------ DATA IN THIS EXERCISE ------
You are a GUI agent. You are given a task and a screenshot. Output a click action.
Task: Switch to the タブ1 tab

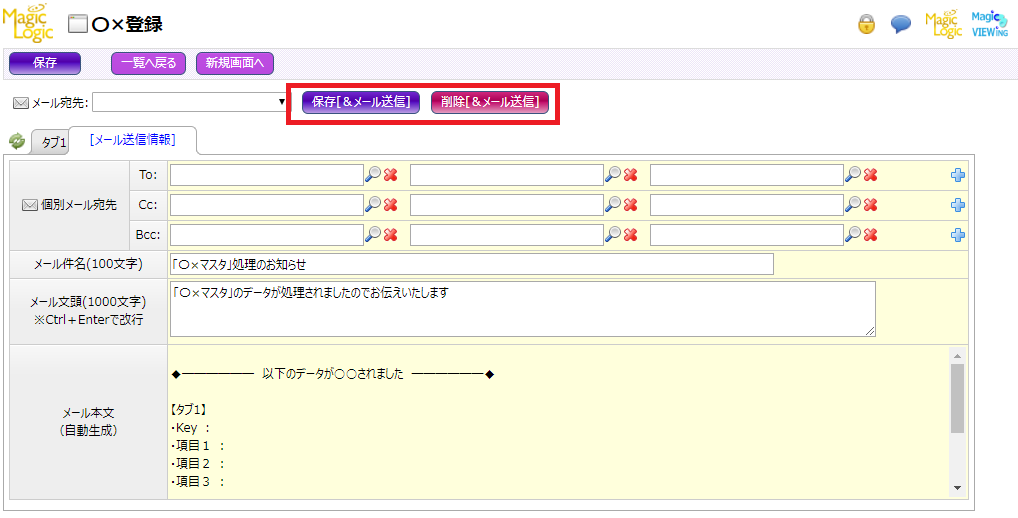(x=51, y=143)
------
------ DATA IN THIS EXERCISE ------
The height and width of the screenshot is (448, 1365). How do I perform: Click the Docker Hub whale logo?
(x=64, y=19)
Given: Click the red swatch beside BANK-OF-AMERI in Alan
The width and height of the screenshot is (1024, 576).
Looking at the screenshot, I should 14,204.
------
#### YOUR INSTRUCTIONS:
Print exactly the lines above, between the one holding "The height and" and the one holding "Given: Click the", inclusive, and nothing besides.

#### ANSWER BELOW:
The height and width of the screenshot is (448, 1365). How do I perform: Click the Docker Hub whale logo?
(x=64, y=19)
Given: Click the red swatch beside BANK-OF-AMERI in Alan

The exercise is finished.